As Yui and Yukino struggle with their personal feelings toward Hachiman, they all decide to struggle together. Season Finale.
Heh.
Mothers are intrusive and embarrassing no matter their personalities. Yukino's mom thought she needed adult supervision because she stayed out too late and made Haruno move in with her. Yui's mom was all sorts of excited to see this guy that her daughter kept talking about.
At the end of the episode, Hachiman admitted to himself that Yui's nice girl exterior made him filter all her actions through that perception and he did the same with Yukino's strong aloof character. Neither was exactly right, but I think Yui is being too hard on herself in feeling that having her own selfish wishes means she's a bad girl.
I'm always amazed when Yukino shows off her terrified face. It looks exactly like Komachi's face when she's worried about something. That could be a hint to how emotionally mature Yukino really is.
Speaking of Komachi - still the best imouto.
I'm glad our three main characters got another episode just to themselves. They haven't had a chance to hang out together since Episode 2.
Yes, Yui. Penguins are birds.
I quite enjoyed the inserted song which was from the first season. It was a nice way to show how far things have come since then. Also interesting that this different animation house has to re-animate those flashback scenes.
Hmm.
Sometimes the characters were so vague about what they were talking about, I couldn't tell what was happening. There was a reason for the vagueness, though. Just like their first task of the season, making an explicit confession of feelings would permanently change the group dynamic and there was no duplicate Hachiman to swoop in to make a false confession either.
Going forward, we know that Hachiman wants real relationships without the polite fakeness necessary to keep a group together. He wants a real group. Yukino needs to decide on her own life direction without just going with the flow or following someone else's directions. This is why even her preference of becoming student council president wouldn't have been best for her, which is why Yui also ran. And Yui made some cookies. Okay, she made some cookies by herself because she wanted to show affection, not for any other transactional circumstances. She also wants to confess her feelings to Hachiman, but she doesn't want to do it before Yukino admits to herself her own attraction.

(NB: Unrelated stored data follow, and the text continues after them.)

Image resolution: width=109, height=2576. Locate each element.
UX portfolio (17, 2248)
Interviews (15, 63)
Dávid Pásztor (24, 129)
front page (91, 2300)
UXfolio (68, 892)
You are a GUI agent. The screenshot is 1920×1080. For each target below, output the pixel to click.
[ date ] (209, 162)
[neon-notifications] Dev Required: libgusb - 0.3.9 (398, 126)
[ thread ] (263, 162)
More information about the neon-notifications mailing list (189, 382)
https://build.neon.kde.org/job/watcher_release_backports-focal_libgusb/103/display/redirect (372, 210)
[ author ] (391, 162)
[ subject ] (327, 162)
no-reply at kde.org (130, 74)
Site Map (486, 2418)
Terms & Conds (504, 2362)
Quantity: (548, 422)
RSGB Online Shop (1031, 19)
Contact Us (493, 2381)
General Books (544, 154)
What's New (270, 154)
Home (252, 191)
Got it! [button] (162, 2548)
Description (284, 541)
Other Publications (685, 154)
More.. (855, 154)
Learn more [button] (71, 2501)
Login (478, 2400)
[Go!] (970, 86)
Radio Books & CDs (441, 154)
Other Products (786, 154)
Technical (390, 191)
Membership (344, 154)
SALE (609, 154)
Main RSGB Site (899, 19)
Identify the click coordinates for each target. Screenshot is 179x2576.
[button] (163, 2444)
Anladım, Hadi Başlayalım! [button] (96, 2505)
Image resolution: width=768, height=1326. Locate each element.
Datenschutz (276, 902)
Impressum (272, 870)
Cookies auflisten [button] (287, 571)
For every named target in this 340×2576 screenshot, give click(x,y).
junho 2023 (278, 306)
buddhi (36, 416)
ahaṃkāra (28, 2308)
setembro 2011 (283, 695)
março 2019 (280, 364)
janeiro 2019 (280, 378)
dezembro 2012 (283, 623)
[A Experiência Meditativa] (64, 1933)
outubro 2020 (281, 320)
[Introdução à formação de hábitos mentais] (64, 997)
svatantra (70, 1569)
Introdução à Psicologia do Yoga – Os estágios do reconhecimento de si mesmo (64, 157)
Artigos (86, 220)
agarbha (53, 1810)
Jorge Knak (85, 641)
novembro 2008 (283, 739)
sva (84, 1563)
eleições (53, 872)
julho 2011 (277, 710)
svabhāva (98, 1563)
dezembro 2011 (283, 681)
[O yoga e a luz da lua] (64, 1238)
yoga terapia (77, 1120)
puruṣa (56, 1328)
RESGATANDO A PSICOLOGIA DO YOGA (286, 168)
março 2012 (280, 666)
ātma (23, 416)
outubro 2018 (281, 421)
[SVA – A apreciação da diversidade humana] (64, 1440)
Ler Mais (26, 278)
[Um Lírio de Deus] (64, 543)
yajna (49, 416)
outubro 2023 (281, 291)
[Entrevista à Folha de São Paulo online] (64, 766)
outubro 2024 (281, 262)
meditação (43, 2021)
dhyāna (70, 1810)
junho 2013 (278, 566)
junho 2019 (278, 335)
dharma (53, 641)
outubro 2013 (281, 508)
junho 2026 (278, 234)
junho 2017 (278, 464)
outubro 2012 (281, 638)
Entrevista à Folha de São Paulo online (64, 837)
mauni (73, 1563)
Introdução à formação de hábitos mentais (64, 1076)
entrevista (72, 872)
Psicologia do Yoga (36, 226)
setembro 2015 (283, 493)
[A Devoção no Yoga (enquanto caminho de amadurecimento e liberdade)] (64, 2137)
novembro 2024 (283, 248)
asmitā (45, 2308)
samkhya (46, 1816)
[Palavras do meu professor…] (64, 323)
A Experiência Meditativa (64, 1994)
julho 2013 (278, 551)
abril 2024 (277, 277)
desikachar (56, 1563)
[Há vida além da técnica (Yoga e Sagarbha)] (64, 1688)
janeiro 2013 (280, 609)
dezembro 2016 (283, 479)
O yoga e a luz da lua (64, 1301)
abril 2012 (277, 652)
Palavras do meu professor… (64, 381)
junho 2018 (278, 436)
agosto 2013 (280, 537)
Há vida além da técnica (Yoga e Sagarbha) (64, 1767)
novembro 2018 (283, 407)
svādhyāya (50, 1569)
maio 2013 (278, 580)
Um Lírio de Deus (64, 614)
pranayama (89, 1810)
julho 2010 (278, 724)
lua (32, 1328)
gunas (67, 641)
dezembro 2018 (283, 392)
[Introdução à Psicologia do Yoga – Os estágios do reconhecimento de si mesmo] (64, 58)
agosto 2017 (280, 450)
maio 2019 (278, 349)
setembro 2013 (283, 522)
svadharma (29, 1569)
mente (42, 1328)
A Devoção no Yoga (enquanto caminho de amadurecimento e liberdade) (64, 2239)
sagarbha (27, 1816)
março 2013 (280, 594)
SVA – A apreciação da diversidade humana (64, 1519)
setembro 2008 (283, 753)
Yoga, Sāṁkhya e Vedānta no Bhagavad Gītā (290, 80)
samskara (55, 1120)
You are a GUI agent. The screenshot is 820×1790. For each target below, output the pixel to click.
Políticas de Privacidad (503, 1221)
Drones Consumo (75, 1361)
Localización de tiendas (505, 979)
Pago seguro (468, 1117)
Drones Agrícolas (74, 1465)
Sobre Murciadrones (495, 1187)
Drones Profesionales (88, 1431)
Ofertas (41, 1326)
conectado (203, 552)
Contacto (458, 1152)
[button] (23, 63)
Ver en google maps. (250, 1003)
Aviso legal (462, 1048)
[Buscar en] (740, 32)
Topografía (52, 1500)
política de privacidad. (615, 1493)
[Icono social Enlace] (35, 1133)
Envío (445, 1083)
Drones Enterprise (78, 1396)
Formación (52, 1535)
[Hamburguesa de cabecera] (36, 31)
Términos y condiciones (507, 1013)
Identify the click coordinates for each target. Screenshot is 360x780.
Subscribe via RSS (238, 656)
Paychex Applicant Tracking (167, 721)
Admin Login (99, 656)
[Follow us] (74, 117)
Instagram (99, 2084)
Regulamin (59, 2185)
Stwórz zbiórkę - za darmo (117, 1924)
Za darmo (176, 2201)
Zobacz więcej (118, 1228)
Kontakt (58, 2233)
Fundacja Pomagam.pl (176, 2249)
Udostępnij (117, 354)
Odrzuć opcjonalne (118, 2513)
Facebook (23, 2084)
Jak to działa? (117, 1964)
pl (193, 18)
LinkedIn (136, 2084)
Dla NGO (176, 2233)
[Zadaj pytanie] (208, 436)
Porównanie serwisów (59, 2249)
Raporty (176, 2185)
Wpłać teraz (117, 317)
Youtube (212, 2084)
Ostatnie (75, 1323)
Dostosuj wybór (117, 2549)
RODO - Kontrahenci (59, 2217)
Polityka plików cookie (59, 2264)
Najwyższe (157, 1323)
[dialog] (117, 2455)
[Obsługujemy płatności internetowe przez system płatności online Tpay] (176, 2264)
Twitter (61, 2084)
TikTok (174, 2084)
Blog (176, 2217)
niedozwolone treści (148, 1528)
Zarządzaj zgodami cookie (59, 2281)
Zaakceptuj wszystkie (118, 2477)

So, there was some movement this season. We only knew that because the characters used the aquarium exhibits as occasions to think about and talk about them. A bit heavy-handed, but I actually welcomed that since we haven't had that much time to spend in our main characters' heads this season. They're all still together, but their group's direction will also factor into whatever decisions they make as they enter their last year of high school. Hopefully, Hachiman will have the help of Yui and Yukino in solving tasks where he won't have to sacrifice his reputation and social standing anymore.
Final Thoughts.
I really looked forward to the continuation of the story of our anti-hero Hachiman and I was not disappointed. I appreciated how reckless he was becoming with his ideas and how his friends were not willing to go along with them. That introduced a new tension, which at times was excruciating to watch. In the first season, his approach was novel, but Yukino and Yui were not at the point where they cared what other people thought of him. As they developed their own feelings toward him, seeing him socially hurt also hurt their own feelings.
The climax of the season for me was when Hachiman's solution to preserving the Service Club was to ignore the request of Iroha to lose the presidential election. He decided to make her president, first by convincing her to want it, by a ruse of course, but then he made it a reality with the conclusion of the Christmas event arc. Iroha no longer needed him to carry her heavy bags. He had chosen a solution that ultimately did not preserve a status quo, but made something greater. Not only that, the true reconciliation between Hachiman, Yui and Yukino happened right beforehand. John Donne wrote that "No man is an island," and Hachiman's story is his own meditation on what that means.